▶ [What you have to do] Could you give the items from the line with "Given: Open the Explorer view icon" up to and including the line with "Looking at the screenshot, I should coord(48,418)." as a numbered list, leaving out blank lines?

▶ [Information supplied]
++++
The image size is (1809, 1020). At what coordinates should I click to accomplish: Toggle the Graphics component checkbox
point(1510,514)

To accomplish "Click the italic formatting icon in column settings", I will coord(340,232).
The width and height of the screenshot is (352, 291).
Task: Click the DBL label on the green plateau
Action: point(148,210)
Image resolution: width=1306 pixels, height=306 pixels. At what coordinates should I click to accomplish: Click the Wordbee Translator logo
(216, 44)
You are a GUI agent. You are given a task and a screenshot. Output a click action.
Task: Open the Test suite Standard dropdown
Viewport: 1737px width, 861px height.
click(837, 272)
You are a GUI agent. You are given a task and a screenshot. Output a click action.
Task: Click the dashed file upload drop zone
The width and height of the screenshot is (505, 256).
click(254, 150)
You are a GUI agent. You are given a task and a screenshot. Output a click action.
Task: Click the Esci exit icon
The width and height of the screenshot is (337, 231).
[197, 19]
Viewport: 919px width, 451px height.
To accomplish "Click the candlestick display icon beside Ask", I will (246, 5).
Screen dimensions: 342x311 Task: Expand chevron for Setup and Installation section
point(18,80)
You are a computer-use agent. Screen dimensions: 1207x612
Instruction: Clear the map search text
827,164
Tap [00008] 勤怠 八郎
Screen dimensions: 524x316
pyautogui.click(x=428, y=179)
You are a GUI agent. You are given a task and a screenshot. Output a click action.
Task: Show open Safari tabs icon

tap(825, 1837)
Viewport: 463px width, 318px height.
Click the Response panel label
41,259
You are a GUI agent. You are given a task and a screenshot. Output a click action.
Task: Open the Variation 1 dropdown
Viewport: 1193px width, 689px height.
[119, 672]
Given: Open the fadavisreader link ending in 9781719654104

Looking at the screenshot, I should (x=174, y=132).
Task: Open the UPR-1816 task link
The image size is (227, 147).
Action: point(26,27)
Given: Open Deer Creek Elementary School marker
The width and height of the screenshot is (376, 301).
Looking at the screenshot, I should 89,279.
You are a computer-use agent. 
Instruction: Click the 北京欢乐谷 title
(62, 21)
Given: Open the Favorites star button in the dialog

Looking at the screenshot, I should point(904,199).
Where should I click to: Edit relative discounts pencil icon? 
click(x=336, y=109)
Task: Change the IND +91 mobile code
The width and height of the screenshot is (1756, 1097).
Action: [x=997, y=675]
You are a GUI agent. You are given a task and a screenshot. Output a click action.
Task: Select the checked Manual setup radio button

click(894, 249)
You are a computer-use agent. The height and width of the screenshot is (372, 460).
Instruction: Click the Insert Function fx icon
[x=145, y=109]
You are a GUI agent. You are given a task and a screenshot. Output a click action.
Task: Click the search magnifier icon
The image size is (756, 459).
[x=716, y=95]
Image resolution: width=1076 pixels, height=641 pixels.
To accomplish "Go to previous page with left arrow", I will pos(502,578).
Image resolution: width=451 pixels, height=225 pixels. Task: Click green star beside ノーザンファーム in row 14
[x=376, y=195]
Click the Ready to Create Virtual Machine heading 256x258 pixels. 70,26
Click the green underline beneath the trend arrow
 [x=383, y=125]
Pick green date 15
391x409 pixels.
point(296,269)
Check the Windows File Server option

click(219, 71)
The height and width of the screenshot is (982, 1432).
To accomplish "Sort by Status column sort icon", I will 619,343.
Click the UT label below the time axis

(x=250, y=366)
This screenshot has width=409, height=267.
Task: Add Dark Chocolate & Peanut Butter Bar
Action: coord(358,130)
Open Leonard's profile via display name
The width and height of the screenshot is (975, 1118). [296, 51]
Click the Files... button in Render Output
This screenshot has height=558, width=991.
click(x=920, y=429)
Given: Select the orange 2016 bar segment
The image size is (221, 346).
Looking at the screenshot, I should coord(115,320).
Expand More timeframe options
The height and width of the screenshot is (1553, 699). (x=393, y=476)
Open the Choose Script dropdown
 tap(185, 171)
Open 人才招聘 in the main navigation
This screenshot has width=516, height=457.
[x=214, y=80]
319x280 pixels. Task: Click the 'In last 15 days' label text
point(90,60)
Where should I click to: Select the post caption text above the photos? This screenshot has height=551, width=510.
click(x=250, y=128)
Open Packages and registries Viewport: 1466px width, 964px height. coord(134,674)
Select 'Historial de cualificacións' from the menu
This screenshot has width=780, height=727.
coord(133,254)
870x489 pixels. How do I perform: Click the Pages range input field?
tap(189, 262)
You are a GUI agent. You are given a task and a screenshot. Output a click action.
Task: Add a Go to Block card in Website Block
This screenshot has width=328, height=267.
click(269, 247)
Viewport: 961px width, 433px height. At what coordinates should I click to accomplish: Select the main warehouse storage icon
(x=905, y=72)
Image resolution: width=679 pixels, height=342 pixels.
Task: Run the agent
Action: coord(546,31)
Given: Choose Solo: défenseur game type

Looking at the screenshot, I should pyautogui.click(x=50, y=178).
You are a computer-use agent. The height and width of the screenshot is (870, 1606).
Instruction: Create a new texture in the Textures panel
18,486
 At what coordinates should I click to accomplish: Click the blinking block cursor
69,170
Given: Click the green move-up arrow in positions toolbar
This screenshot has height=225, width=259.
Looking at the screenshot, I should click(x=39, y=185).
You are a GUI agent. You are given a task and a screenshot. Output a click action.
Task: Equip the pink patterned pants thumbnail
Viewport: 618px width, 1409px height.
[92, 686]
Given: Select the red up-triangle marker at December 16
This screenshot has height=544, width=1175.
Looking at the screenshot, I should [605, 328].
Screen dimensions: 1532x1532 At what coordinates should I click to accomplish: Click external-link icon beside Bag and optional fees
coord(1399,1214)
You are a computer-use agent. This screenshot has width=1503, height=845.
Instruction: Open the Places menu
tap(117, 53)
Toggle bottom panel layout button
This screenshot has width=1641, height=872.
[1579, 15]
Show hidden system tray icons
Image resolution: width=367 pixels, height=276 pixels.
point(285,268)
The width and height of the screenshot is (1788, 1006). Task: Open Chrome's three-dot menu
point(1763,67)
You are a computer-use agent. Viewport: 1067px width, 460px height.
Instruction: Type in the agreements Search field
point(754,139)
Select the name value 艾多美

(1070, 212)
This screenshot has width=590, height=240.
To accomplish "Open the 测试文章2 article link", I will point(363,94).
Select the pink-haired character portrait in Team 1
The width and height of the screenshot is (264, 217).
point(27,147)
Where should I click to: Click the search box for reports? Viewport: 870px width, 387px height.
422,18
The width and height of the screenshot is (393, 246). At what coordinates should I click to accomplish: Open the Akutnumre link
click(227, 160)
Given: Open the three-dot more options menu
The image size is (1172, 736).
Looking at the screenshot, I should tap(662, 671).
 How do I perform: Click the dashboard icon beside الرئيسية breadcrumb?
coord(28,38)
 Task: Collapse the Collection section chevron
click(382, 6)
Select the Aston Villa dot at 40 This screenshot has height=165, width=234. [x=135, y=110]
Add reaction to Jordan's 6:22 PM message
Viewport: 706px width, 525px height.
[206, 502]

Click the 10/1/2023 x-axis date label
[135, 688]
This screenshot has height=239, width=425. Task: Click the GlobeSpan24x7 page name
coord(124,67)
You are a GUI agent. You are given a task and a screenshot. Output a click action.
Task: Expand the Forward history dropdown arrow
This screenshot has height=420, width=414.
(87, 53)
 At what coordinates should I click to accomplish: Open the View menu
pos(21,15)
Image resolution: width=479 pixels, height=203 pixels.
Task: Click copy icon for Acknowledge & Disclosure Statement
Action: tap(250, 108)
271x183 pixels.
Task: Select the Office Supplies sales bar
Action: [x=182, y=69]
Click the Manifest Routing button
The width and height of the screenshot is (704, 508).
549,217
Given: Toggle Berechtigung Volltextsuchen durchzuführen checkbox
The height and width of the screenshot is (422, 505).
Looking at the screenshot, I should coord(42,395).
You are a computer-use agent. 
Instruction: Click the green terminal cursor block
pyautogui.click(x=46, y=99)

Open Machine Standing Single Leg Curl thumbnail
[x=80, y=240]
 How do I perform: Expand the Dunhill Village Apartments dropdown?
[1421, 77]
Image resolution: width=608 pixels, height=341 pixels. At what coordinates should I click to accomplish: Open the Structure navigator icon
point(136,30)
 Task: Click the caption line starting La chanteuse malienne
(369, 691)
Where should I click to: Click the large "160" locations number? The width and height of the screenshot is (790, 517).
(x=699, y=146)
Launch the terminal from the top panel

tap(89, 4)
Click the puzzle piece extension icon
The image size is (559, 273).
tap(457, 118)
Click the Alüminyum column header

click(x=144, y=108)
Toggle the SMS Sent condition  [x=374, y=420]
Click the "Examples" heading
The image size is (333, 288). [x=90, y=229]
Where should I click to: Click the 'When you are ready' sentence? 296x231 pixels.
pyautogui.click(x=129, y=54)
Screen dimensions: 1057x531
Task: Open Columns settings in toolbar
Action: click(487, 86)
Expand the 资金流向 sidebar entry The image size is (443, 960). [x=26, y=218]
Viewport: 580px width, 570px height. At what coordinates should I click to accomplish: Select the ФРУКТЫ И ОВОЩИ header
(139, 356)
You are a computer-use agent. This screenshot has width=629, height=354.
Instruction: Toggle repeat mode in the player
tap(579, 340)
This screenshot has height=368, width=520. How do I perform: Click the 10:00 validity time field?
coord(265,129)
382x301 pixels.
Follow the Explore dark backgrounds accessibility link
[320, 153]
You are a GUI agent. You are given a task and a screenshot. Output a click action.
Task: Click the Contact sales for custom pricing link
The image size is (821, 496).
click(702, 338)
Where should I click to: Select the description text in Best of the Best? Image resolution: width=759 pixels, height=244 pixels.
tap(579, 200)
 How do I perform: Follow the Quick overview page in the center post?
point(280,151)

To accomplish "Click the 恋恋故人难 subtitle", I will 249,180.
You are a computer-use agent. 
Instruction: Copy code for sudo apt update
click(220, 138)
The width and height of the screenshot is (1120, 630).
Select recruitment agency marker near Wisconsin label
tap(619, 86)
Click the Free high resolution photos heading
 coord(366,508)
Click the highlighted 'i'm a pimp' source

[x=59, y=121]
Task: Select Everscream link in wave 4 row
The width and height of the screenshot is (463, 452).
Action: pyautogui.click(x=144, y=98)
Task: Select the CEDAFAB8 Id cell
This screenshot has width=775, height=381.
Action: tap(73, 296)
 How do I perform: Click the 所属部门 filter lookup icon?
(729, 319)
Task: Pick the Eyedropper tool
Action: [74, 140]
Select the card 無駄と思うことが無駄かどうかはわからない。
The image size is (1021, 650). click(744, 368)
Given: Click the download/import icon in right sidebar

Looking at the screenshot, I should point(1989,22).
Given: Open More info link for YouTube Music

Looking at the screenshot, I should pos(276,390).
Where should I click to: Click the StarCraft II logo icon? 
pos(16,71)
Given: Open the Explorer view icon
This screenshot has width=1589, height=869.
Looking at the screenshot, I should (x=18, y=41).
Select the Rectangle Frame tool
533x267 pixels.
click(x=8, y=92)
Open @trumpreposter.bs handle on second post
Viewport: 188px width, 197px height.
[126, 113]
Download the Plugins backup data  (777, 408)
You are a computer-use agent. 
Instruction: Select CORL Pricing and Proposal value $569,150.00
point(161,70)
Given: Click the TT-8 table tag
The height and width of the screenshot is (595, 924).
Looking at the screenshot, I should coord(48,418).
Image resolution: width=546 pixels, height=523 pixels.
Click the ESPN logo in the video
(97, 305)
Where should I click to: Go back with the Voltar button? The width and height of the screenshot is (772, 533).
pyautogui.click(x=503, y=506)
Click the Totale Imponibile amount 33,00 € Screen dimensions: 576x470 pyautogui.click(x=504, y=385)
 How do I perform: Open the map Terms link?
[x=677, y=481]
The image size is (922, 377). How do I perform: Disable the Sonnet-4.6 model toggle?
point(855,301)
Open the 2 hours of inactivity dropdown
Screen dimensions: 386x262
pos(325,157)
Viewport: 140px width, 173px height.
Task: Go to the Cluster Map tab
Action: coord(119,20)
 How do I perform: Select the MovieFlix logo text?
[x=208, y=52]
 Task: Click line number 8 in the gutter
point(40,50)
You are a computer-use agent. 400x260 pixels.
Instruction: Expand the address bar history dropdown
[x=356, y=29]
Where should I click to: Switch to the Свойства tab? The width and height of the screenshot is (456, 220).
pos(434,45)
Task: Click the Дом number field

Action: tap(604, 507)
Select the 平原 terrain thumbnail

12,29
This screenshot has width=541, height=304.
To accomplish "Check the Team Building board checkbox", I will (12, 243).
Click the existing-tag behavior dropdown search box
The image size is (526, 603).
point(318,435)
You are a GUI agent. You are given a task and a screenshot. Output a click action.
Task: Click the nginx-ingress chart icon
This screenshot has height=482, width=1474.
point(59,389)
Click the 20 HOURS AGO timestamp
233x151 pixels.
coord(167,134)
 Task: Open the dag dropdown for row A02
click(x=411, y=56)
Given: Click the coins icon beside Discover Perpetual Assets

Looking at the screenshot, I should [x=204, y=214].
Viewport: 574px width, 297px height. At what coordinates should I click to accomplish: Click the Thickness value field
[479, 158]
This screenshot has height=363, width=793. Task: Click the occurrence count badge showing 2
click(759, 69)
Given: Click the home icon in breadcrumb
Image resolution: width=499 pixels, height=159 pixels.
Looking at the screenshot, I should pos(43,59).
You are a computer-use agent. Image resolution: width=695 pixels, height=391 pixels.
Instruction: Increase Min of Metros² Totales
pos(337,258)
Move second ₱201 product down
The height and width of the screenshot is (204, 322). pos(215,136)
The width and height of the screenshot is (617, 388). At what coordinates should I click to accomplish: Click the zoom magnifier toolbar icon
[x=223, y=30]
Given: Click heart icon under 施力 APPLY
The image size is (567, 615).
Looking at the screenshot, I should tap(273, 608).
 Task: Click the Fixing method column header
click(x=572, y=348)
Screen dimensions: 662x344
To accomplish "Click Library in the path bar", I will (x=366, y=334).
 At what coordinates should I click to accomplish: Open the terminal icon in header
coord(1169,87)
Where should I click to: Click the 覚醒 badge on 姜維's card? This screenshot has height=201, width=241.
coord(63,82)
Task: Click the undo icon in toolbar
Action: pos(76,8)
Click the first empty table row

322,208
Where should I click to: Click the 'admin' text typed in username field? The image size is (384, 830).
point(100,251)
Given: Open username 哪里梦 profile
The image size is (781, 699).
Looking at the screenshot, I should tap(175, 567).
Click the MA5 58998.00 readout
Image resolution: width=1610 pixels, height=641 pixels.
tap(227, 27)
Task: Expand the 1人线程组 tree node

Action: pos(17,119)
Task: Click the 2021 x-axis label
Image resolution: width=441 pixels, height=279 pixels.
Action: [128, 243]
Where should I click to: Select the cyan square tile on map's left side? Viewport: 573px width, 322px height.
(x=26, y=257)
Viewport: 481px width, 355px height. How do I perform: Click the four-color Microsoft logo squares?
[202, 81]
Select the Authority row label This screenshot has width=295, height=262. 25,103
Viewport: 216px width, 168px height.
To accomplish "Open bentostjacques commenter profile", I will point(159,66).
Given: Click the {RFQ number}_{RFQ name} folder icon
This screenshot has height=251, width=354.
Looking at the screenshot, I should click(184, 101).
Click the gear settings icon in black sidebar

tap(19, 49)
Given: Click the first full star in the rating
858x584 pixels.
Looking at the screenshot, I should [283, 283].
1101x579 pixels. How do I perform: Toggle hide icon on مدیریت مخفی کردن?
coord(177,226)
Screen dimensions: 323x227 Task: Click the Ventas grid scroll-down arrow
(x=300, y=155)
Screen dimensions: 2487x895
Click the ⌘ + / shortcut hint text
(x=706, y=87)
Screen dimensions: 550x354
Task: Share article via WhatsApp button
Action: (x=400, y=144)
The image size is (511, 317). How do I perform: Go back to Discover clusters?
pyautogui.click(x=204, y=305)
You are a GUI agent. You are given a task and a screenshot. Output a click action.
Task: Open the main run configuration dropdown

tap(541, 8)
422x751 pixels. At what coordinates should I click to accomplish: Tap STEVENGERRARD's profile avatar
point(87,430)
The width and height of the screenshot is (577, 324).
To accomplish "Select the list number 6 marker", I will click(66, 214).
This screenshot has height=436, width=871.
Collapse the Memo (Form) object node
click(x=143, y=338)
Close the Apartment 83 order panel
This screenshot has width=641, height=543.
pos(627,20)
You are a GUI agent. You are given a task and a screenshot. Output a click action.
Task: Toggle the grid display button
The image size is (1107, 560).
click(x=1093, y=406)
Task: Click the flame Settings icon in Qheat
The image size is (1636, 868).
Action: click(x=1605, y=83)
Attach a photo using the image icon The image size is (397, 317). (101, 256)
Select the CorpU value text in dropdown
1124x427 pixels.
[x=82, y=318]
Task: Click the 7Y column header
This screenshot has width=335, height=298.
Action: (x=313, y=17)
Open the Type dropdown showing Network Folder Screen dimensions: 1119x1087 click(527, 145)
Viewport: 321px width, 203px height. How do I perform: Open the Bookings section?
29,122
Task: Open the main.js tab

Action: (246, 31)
++++
▶ [Worked answer]
1. Given: Open the Explorer view icon
2. This screenshot has width=1589, height=869.
3. Looking at the screenshot, I should (x=18, y=41).
4. Select the Rectangle Frame tool
5. 533x267 pixels.
6. click(x=8, y=92)
7. Open @trumpreposter.bs handle on second post
8. Viewport: 188px width, 197px height.
9. [126, 113]
10. Download the Plugins backup data  (777, 408)
11. You are a computer-use agent. 
12. Instruction: Select CORL Pricing and Proposal value $569,150.00
13. point(161,70)
14. Given: Click the TT-8 table tag
15. The height and width of the screenshot is (595, 924).
16. Looking at the screenshot, I should coord(48,418).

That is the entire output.